With a decent grasp of Saivite theology, he goes on, “Well, Siva embodies a central paradox of life. To create the new, you must destroy the old. To create fire, you must destroy wood. To make oil, animals must die. For the automobile to prevail, blacksmiths must suffer. For Bill Gates to rise, the typewriter repairman must fall. Siva destroys; Siva creates.”

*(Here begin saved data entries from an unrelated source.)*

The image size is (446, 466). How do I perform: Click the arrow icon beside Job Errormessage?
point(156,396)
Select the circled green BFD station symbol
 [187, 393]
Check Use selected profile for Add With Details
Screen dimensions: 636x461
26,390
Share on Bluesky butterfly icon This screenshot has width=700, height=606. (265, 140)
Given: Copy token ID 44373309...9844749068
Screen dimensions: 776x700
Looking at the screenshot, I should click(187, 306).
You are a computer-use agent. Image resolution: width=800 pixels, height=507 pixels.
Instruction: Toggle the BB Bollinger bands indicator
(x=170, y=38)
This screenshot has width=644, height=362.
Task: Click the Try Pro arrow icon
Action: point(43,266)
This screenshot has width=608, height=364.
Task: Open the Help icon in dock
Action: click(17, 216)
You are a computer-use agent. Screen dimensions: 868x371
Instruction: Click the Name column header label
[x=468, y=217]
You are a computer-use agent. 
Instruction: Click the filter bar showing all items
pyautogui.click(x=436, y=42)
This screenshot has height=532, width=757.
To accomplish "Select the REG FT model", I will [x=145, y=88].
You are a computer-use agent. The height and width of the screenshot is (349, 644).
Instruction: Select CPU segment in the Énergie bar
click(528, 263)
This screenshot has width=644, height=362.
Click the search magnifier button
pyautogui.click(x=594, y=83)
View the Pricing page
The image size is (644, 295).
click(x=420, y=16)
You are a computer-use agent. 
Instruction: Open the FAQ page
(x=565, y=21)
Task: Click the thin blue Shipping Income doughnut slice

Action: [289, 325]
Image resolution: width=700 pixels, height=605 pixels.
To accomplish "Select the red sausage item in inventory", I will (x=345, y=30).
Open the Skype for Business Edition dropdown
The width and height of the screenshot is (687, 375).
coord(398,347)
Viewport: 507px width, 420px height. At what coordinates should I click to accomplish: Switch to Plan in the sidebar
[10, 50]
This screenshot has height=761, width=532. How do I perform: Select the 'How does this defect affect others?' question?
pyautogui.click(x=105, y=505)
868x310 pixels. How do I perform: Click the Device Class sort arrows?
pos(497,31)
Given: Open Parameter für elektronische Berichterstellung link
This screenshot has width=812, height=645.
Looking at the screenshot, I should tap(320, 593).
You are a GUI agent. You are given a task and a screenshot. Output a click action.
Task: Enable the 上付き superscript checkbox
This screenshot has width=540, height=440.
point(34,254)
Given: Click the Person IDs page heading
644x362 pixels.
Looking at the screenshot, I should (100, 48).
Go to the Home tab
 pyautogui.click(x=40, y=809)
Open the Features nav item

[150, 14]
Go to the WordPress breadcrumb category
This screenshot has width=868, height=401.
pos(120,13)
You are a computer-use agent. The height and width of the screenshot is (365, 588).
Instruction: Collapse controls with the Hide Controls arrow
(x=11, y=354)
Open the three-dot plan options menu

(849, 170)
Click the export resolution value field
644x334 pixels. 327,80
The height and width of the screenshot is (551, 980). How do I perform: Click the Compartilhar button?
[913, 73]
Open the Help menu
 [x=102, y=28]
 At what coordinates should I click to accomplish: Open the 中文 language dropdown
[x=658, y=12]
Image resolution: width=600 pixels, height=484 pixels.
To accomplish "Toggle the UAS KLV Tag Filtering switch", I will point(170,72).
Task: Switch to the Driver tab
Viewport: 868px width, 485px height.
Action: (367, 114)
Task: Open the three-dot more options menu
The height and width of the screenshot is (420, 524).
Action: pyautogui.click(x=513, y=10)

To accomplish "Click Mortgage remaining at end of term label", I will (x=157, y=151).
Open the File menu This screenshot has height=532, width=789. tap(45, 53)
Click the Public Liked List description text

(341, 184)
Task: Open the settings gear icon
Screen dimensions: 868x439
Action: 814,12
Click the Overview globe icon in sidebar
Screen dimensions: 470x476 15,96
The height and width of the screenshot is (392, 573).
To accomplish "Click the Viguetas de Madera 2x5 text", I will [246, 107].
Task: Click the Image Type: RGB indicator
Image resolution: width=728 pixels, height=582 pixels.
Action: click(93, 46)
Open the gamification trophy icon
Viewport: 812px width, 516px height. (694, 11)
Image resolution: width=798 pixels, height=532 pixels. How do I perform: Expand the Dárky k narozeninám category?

He applies this concept to the development of capitalism in America. “Look back over America’s long love affair with free-market capitalism. The net result clearly has been more wealth and more health for more people. This is so, even though the ledger includes much suffering, injustice, inequality and corruption, much strain on families and on nature. The point is: free-market capitalism is Siva. It is neither all good nor all bad; it is what it is, at once creative and destructive. The point is: The job of government is not to ‘run’ the economy. Siva does not submit to a harness. Much waste and mischief occur under that delusion. Yet, neither is it government’s role just to worship free-market capitalism, to hand over the keys. Capitalism can do too much damage to public goods. In a democratic republic, those goods should be valued more than mere wealth. They include little things such as, oh, justice, equal opportunity, stable communities, education, health care, parks, clean air. Government’s job is to defend and expand those public goods. Free markets make that job harder, because their mania for efficiency and innovation creates victims and inequalities. Yet free markets also make that job possible, by generating wealth and innovation which government can tap to heal victims and foster public goods. Any leader worthy of the name must master this dualism. A good leader needs some Hindu in him.”

Satullo goes on to criticize President Bush as “rigid ” and a worshiper of capitalism. “Not only isn’t he much of a Hindu; he needs work on the Christian thing, too, ” concludes Satullo–because, in his opinion, the President isn’t showing enough mercy towards those hurt by economic problems. Satullo takes a few equalizing swipes at the Democrats, then concludes his piece. “God, I miss Bill Clinton, even more than I want to slap him. He was the Democrat who got it, who mastered the Hindu dualism. He knew that, in the long run, you hurt working people by attacking free trade and innovation. But he also saw that it is an unpardonable breach of faith to ignore the harm those forces do to some workers in the short run. Even Clinton wasn’t smart enough to predict today’s dilemma. He didn’t anticipate off-shoring, didn’t see that Bangalore might soon start eating San Jose’s lunch. Maybe off-shoring is just a ripplet that hysteria has hyped into a tsunami. That is a Democratic habit, after all. I’m not smart enough to know. What worries me is none of the guys running for president seems to be either. I’m looking for a sign, for someone who knows how to dance with Siva.”

The editorial is a welcome change from a general trend in the Western press to use or refer to Hindu metaphors, concepts and imagery in demeaning and derogatory ways. There is the common phrase in economics itself, “the Hindu rate of growth.” The term refers to India’s post-independence Gross National Product growth rate of two to three percent a year under Nehru’s socialism. It was the slowest in the region, and a pattern which only accelerated in the 1980s. One never hears of a “Muslim rate of growth ” to describe Pakistan’s economy, or a “Christian rate of growth ” to describe Haiti’s, both with lower GNP’s than India. Our kudos go to editor Satullo for an insightful and useful application of Hindu philosophy to the problems of modern America.”